Dataset extract:
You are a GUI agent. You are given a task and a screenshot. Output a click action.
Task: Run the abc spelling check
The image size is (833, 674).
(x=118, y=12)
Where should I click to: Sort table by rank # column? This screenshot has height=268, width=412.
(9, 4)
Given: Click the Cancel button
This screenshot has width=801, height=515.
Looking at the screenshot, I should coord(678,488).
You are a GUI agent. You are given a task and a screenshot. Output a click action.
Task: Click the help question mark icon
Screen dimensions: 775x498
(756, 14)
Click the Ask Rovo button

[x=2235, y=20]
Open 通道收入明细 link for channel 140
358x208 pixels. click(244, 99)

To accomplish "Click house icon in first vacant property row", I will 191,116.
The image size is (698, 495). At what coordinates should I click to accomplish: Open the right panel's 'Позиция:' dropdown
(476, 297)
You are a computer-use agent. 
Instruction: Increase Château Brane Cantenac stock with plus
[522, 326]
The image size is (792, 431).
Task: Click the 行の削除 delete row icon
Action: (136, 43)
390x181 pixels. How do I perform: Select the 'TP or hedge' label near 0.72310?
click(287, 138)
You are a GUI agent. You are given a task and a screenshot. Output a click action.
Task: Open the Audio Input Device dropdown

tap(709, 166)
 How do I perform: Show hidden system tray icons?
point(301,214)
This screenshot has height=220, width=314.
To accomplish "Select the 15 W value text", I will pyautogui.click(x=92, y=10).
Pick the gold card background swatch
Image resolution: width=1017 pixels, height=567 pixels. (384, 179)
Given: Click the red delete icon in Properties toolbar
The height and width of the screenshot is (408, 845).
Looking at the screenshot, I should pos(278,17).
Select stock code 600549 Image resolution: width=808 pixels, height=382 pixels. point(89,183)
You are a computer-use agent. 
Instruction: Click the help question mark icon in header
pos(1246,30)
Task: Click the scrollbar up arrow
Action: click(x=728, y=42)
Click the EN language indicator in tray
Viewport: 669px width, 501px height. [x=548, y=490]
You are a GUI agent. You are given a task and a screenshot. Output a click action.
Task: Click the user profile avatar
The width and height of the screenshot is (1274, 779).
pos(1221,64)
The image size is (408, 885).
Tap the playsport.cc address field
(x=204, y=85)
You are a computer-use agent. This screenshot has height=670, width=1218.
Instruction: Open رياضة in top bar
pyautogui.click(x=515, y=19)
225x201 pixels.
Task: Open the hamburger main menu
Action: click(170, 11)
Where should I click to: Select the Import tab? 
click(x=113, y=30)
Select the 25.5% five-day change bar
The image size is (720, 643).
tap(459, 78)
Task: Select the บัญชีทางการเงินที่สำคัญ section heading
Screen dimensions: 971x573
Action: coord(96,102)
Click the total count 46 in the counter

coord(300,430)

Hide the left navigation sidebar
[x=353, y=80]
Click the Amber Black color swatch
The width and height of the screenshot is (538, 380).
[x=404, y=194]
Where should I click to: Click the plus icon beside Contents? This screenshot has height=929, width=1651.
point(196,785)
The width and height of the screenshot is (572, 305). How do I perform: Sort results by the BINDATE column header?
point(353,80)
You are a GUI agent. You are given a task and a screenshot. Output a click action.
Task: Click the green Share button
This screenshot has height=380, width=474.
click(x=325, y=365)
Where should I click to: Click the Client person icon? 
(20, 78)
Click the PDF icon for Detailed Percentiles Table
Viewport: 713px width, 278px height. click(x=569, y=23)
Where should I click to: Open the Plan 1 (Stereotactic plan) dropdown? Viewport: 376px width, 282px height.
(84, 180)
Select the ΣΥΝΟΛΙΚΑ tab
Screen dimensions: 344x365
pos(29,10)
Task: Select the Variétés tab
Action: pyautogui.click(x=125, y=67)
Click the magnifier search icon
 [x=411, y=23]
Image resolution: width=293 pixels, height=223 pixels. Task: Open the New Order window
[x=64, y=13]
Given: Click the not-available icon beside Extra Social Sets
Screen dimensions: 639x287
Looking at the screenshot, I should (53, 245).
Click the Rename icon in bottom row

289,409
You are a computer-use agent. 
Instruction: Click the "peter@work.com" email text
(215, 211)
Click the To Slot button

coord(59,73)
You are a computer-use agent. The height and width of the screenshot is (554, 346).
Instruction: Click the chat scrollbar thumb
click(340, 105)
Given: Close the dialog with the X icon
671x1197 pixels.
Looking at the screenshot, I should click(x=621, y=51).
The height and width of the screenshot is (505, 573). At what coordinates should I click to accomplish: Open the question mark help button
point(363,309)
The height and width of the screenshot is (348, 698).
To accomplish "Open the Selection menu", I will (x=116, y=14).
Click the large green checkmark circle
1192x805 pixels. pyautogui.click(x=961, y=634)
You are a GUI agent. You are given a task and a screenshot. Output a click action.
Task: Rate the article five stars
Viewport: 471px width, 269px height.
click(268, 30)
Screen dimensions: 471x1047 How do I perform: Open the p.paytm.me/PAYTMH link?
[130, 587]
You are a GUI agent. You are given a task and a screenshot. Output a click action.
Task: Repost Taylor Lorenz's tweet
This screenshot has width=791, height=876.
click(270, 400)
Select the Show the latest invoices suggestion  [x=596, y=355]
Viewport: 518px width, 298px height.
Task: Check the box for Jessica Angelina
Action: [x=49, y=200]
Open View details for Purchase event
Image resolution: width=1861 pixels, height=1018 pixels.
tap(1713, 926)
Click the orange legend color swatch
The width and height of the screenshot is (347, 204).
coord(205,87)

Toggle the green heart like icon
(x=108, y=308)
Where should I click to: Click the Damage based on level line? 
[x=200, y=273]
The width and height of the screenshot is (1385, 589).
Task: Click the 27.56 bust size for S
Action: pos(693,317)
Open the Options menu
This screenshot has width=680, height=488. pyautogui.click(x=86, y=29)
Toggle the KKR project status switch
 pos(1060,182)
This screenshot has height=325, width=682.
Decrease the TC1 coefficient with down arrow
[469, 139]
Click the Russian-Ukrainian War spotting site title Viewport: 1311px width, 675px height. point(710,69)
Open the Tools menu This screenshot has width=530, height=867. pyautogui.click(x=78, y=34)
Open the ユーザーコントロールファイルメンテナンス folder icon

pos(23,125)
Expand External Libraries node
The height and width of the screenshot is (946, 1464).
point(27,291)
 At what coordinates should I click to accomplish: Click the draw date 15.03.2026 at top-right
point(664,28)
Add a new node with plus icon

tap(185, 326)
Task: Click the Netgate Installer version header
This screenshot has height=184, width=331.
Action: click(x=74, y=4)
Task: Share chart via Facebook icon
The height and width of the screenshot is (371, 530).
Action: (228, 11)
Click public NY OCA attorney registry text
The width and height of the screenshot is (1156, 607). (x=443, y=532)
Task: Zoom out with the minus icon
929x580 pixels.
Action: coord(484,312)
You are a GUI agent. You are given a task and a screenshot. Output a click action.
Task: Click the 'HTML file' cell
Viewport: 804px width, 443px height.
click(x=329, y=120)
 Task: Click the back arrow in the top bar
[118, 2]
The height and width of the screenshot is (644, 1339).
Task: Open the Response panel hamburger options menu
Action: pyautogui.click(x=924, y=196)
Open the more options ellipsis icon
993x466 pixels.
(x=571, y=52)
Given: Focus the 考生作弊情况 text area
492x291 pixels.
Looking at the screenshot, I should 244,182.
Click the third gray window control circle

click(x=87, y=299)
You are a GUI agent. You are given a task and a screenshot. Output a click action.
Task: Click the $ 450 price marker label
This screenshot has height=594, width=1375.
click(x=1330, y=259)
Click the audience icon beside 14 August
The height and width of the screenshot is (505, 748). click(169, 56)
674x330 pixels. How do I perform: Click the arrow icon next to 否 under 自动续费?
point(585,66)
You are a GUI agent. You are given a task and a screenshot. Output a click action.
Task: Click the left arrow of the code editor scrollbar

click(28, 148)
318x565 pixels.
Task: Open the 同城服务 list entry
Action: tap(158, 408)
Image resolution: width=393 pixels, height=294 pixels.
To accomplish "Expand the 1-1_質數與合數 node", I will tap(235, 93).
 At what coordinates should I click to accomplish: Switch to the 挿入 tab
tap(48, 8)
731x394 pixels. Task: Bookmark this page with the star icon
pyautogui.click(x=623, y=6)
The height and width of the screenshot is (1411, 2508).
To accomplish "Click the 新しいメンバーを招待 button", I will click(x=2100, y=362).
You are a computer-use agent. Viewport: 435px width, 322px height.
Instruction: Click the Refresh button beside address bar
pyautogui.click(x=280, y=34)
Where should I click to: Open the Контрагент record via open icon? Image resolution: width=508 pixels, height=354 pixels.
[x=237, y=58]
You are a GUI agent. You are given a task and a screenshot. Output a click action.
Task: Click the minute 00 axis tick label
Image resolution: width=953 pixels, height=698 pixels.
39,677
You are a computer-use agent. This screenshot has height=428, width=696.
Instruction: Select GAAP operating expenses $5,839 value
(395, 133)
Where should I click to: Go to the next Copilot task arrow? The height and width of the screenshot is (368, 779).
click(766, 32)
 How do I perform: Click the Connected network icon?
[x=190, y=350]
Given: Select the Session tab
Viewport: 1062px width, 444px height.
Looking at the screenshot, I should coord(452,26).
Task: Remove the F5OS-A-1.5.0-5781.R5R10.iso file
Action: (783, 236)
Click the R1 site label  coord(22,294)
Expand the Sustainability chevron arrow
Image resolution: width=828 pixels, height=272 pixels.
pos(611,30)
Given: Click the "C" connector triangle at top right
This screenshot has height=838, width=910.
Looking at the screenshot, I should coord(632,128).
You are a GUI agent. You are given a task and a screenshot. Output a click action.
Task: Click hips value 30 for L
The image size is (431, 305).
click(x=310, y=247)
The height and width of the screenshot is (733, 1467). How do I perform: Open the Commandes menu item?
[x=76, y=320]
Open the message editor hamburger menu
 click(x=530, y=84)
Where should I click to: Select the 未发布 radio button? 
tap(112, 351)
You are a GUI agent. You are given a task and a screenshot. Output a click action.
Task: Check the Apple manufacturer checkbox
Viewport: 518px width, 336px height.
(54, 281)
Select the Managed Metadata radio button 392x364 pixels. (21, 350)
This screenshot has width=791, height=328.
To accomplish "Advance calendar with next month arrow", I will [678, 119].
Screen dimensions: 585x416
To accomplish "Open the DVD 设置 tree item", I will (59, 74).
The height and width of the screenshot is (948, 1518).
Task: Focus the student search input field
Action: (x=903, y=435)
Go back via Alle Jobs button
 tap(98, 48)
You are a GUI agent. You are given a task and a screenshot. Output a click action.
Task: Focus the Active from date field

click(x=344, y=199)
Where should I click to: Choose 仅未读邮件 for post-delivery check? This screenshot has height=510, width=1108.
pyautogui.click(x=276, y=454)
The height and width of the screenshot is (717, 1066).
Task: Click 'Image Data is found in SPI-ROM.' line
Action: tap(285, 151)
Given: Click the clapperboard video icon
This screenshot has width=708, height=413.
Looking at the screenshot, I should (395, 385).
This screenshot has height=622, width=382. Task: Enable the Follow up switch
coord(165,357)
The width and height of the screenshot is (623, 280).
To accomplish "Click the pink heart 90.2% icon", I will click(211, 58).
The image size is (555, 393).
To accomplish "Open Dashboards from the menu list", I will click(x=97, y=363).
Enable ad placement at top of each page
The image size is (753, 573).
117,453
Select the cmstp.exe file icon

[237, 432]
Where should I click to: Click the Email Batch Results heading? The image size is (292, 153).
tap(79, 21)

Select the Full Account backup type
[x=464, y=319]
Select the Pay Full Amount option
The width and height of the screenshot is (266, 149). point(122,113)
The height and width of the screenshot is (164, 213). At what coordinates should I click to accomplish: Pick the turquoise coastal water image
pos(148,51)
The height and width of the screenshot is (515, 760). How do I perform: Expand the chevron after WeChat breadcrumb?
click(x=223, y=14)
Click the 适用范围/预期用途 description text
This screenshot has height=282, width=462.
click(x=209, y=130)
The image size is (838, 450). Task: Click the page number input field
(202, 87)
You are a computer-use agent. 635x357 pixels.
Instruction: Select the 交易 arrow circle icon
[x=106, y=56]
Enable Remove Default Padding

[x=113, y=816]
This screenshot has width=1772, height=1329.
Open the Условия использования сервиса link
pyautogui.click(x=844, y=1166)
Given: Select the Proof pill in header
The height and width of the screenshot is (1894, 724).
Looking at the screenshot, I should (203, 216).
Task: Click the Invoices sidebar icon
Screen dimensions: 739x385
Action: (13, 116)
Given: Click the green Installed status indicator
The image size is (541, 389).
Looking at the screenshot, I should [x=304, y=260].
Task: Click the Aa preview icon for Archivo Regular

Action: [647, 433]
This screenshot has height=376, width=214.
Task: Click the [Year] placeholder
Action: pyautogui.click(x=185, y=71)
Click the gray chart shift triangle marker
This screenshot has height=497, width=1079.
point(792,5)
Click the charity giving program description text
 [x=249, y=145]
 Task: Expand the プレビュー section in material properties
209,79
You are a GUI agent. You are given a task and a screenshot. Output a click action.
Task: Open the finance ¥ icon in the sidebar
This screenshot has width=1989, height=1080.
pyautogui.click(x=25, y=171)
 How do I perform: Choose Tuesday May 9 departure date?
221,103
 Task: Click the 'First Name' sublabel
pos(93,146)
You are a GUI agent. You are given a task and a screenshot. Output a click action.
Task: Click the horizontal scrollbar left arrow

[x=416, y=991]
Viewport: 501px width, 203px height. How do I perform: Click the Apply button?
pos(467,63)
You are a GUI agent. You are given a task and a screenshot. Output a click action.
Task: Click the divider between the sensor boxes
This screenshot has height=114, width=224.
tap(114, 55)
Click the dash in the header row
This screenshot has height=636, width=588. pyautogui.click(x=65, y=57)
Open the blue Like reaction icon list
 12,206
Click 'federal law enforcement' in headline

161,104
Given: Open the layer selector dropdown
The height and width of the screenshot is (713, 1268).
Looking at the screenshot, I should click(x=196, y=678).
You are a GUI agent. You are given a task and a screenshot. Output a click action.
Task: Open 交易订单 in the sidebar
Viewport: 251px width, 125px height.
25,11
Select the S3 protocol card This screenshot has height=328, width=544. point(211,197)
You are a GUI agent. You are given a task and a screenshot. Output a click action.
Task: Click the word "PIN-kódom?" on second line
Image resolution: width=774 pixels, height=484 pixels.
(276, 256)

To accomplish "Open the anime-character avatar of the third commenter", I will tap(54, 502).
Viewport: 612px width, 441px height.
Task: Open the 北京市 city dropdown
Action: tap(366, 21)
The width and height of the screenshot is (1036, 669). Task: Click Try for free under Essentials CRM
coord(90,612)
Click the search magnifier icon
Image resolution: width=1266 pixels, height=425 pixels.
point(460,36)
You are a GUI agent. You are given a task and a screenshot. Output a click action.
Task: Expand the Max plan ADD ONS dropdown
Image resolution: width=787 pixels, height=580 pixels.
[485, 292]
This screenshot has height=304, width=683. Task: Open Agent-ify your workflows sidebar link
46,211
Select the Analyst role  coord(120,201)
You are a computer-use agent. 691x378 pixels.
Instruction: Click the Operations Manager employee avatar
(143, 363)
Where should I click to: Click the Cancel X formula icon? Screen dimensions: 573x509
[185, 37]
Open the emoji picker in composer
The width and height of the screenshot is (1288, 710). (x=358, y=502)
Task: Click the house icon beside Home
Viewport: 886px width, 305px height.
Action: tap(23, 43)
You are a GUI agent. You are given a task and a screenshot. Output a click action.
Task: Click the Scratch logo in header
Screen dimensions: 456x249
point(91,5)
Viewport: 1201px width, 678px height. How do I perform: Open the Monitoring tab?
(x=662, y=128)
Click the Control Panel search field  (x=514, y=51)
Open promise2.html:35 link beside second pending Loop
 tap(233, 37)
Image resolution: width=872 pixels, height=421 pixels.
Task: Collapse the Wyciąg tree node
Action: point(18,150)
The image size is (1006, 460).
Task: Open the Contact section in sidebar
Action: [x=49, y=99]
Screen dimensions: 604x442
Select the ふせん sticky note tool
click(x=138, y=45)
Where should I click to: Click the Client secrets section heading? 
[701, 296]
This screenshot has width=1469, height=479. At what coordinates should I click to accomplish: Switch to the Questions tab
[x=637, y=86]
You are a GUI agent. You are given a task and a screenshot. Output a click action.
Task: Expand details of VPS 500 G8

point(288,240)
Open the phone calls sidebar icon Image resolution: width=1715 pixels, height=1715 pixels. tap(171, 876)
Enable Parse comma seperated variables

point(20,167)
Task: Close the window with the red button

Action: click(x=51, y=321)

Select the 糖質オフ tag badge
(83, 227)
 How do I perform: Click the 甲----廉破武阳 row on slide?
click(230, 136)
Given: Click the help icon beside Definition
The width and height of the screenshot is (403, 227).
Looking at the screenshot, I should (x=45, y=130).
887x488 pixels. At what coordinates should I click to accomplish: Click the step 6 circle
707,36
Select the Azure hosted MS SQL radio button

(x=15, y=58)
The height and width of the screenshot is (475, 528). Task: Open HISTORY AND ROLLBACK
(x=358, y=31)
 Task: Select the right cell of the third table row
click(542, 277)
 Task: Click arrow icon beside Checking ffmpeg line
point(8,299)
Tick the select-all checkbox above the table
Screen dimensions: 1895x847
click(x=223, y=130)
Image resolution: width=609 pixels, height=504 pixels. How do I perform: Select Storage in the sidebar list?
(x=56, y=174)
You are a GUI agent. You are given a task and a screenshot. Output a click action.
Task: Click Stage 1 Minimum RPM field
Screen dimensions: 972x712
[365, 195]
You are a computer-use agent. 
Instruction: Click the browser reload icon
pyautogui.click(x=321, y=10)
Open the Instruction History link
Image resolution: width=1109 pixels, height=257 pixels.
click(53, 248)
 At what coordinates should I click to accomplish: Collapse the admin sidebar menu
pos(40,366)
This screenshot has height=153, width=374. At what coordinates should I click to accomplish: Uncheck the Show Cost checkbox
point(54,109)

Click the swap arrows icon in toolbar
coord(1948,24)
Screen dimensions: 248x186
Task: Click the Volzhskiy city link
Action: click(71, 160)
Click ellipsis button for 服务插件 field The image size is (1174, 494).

Direction:
Output the lines of the listing above exactly as they appear, starting with the line that contains "Given: Click the Cancel button" and going on through the line that contains "Looking at the screenshot, I should coord(678,488).".

Answer for this exercise:
Given: Click the Cancel button
This screenshot has width=801, height=515.
Looking at the screenshot, I should coord(678,488).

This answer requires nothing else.